Creditors and debt collectors don't honor divorce decrees
At the end of your divorce proceeding, the judge will issue a divorce decree. This is a judgment that sets the terms of community property shares and debt responsibility, along with orders for alimony or child support. Your creditors are not obligated to honor divorce decrees.
How do I protect my credit score amid a divorce?
The best first steps to ensure that you have good credit after divorce is to pay off and close all joint accounts. Additionally, if your ex-spouse is an authorized user on any credit cards, you as the primary user may remove them from the account.
You may also want to consider freezing your credit report, which prevents anyone from opening a new account in your name. It also prevents credit bureaus from sharing your credit report with any third parties, such as new lenders. This may give you an opportunity to get your finances in order before taking on any new loans or credit cards. When freezing your credit, be sure to do so at all three major credit bureaus — Experian™, Equifax® and Transunion®.
4 tips to rebuild your credit score after a divorce
1. Resolve join debts and pay it off
Ideally, you and your ex-spouse can figure out how to divide up the debt that was built while you shared a joint account. Monthly payments that were affordable when you had two incomes may become harder to do on your own. Late or unpaid payments could impact your ability to get approved for credit cards, loans or mortgages in the future. Dividing up this debt could be helpful to each spouse so that neither of you takes on enough debt to damage your credit score.

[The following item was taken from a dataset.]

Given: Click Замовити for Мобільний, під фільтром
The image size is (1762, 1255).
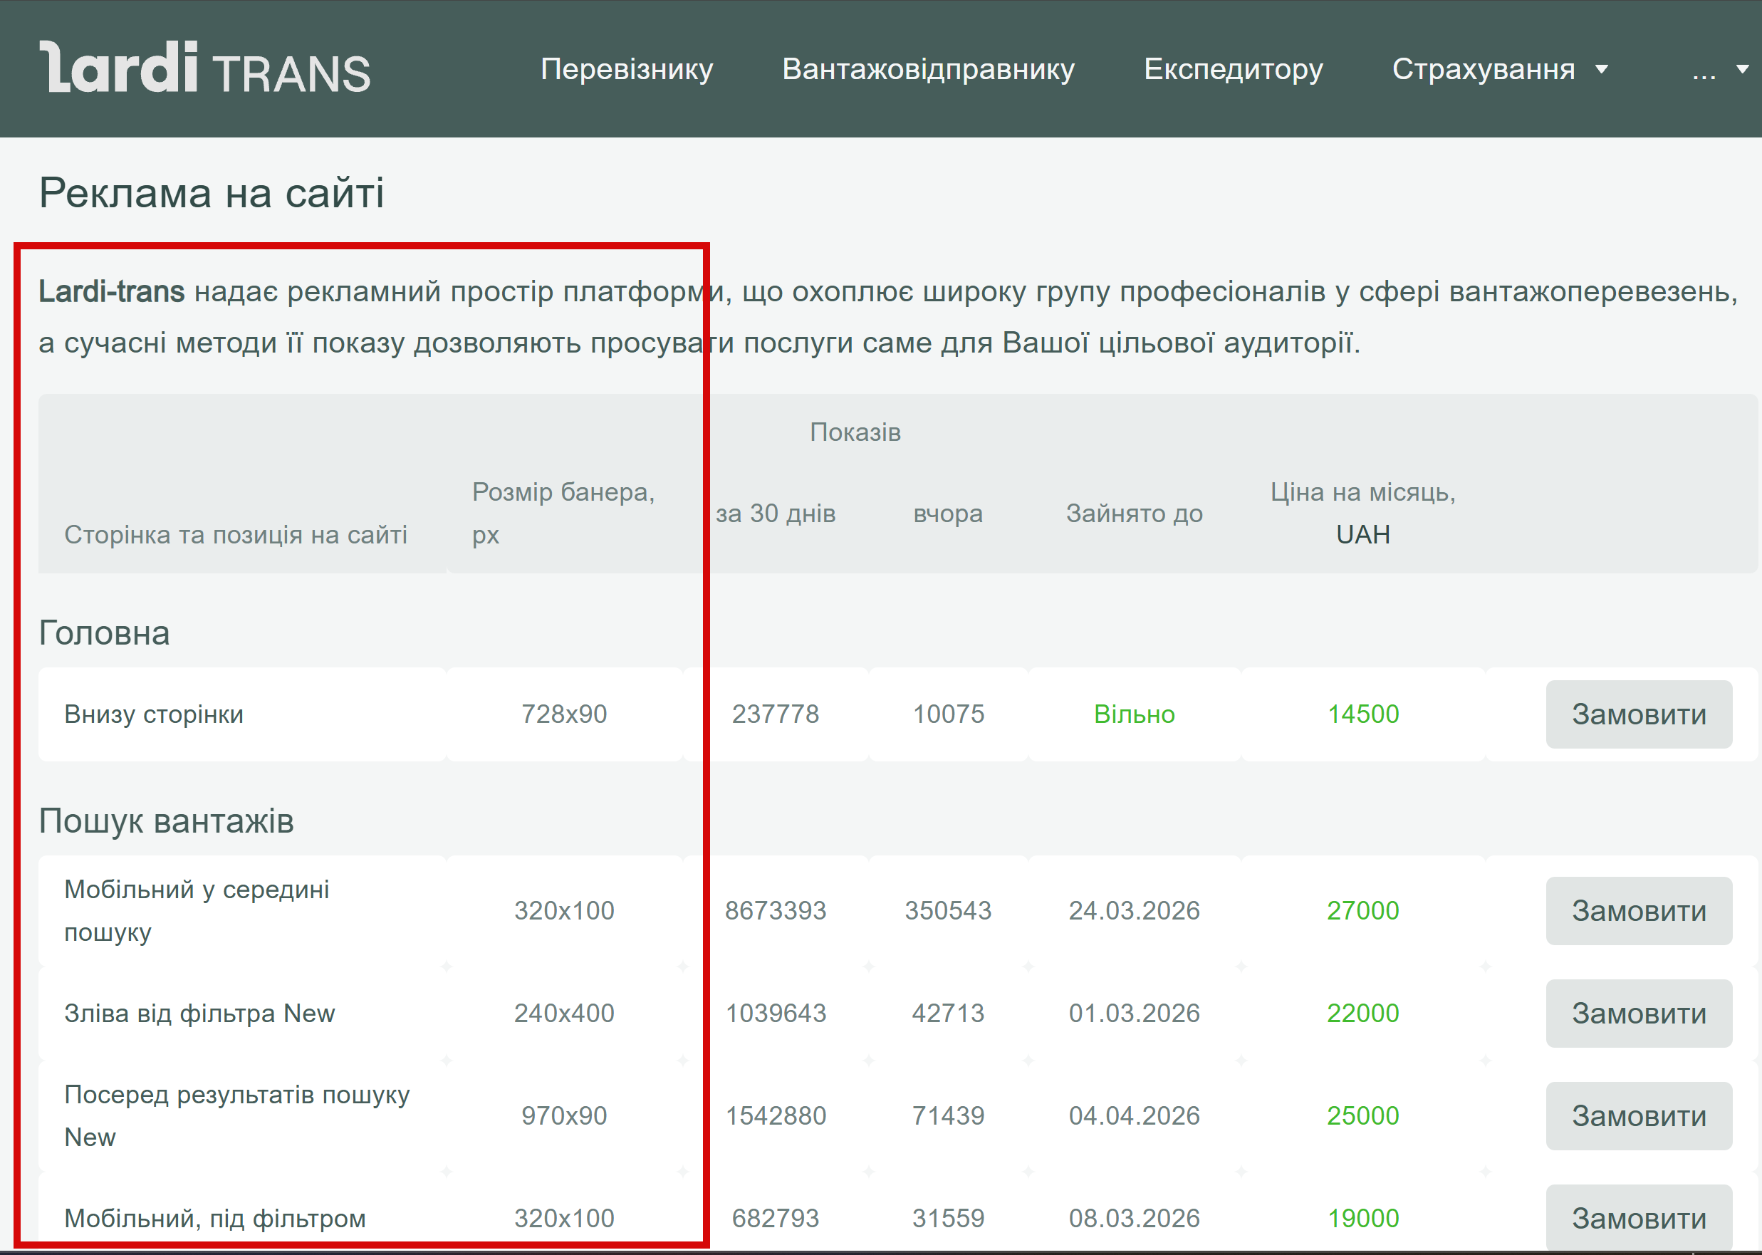Looking at the screenshot, I should pyautogui.click(x=1638, y=1218).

2. Monitor your credit report
It's a good idea to monitor your credit report and credit score frequently so you know exactly what you're financially responsible for, according to lenders. Remember, the primary account holder named on the account is responsible for the bill regardless of who actually spent that money.
If you'd like help monitoring your credit, you can sign up for the Chase Credit Journey® — a free resource to help you through the process of managing your credit.
3. Keep credit utilization ratio low
While your finances are in flux, try to avoid maxing out your credit line. You'll want to get your credit utilization ratio to under 30%. This means only spending 30% of your total credit. For example, if you have a credit card with a limit of $10,000, aim to spend no more than $3,000 on that card within any monthly billing cycle.
4. Start to build a credit history of your own
You can work to establish a credit history of your own by applying for a credit card in your name, making small purchases each month and paying them off in full. Establishing a history of consistent payments can increase your credit score over time.
If you've only been an authorized user on your ex-spouse's credit cards and don't have credit cards or loans in your own name, once you're removed from their accounts, your credit score may be negatively affected.
In conclusion
Although divorce is a life event that can impact your finances significantly, it doesn't necessarily hurt your credit score. You'll want to consider the more indirect ways that divorce may affect your credit, such as closing joint accounts you may have relied on, taking on debt that was once shared and adjusting to a new and possibly lower income for a time.